Николас задумчиво посмотрел на свои ладони. Распрощаться с даром, с жизнью, с честью ради одной победы, ради одной короткой вспышки? Какая чудовищная плата!
— Отец сказал, будто дед возродился во мне. Такое возможно?
— Я помню Гэвина в твоём возрасте. Вы очень похожи: и внешне, и характером, и проявлениями дара, — с тоской вздохнул Гвидион.
— Мы верим, что люди, как и растения, умирают поздней осенью, чтобы возродиться ранней весной обновлёнными, очистившимися, полными сил. Близкие, друзья, любимые, с которыми нас разделила смерть, обязательно встретятся с нами вновь. Набравшись опыта и став лучше, мы выстоим и проживём счастливую жизнь вместе. Я верю, что Повелл будет со мной в следующей жизни, поэтому и храню ему верность. Это помогает жить дальше, — Риана приложила к губам свой серебряный браслет на запястье.
— Но ведь мы ничего не помним о наших прошлых жизнях, — возразил Николас. — Я — нет, а вы?
Взрослые замотали головами.
— Помнит наше сердце, — ответила Риана. — Тот, к кому тебя неодолимо тянет даже сквозь огромные расстояния, тот, с кем жизнь сталкивает тебя вновь и вновь — это и есть близкие из твоих прошлых воплощений. Череда совпадений, повторяющиеся ситуации, навязчивые сны — всё приходит оттуда. Если разгадать их и не повторять старых ошибок, можно вырваться из порочного круга страданий и устремиться к светлому будущему.
— Сны? — напрягся Николас, припоминая, как звал отца, и с пальцев капала кровь. Неужели это из прошлой жизни? И может повториться в этой?
— Тебя что-то беспокоит? — вгляделся в его лицо Гвидион.
— Так я и правда могу быть им? Моим дедом?
— Этого никто, кроме тебя, не скажет. Даже если что-то предначертано свыше, твоя судьба всё равно зависит только от твоего выбора. Так что скажи сам, ты — это он?
— Нет, — Николас задумчиво повёл плечами. — Я — это просто я и никто больше!
— Значит, так и будет, — примирительно улыбнулся наставник. — А теперь давайте споём про последнюю битву при Астальшир Мур!

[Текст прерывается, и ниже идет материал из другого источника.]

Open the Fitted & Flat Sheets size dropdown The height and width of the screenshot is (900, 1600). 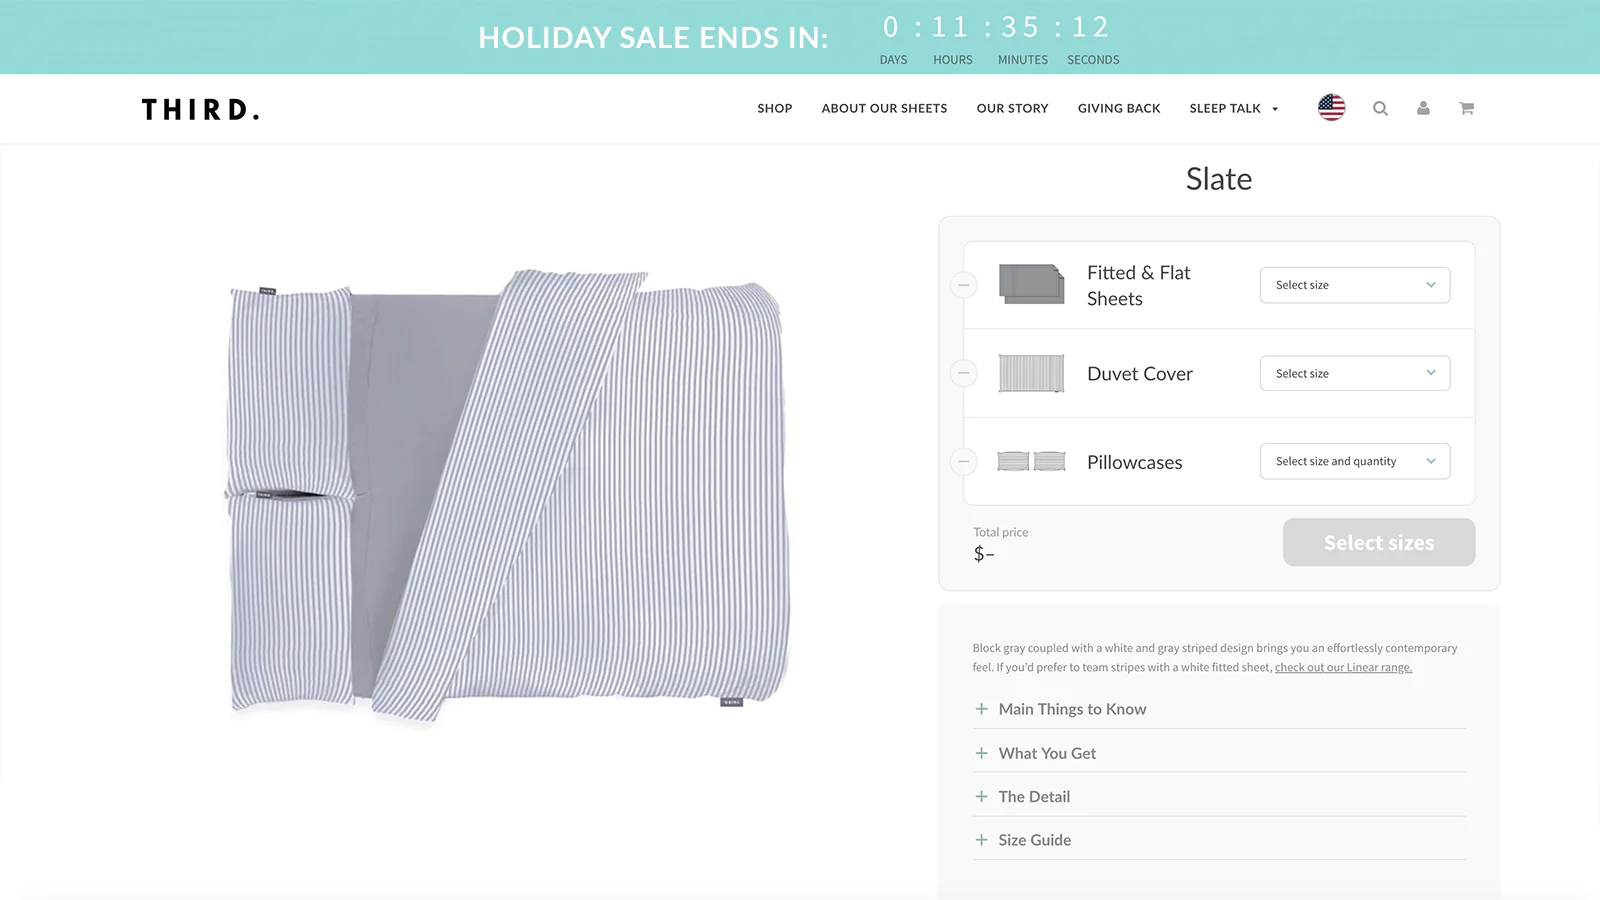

Тревога потонула в звуках музыки и хоре голосов, приближая трагические видения конца.
* * *
Со временем учёба усложнилась: как тренировки с даром, так и фехтование. Николас раскапывал на ровной полянке за холмами ямы, накрывал их огромным покрывалом и прыгал по нему, пытаясь вспомнить расположение ловушек. Мидрир заставлял его лазать по деревьям, а позже и скалам в Каледонских горах, приучая к высоте. Принуждал носить на голове корзины с яблоками, вёдра с водой и миски с овсом.
Это пригодилось, когда Гвидион вздумал учить Николаса канатоходству. Они натянули верёвку между двух крепких сосен на высоте в несколько ярдов.
— Равновесие как телесное, так и душевное — главное для ветроплавов, — объяснял Гвидион. — Главное для любого Сумеречника, что с прямым даром, что с опосредованным, воздушным, водным, огненным или земляным. Причём телесное натренировать гораздо проще. Вспомни, как ты не любишь медитировать.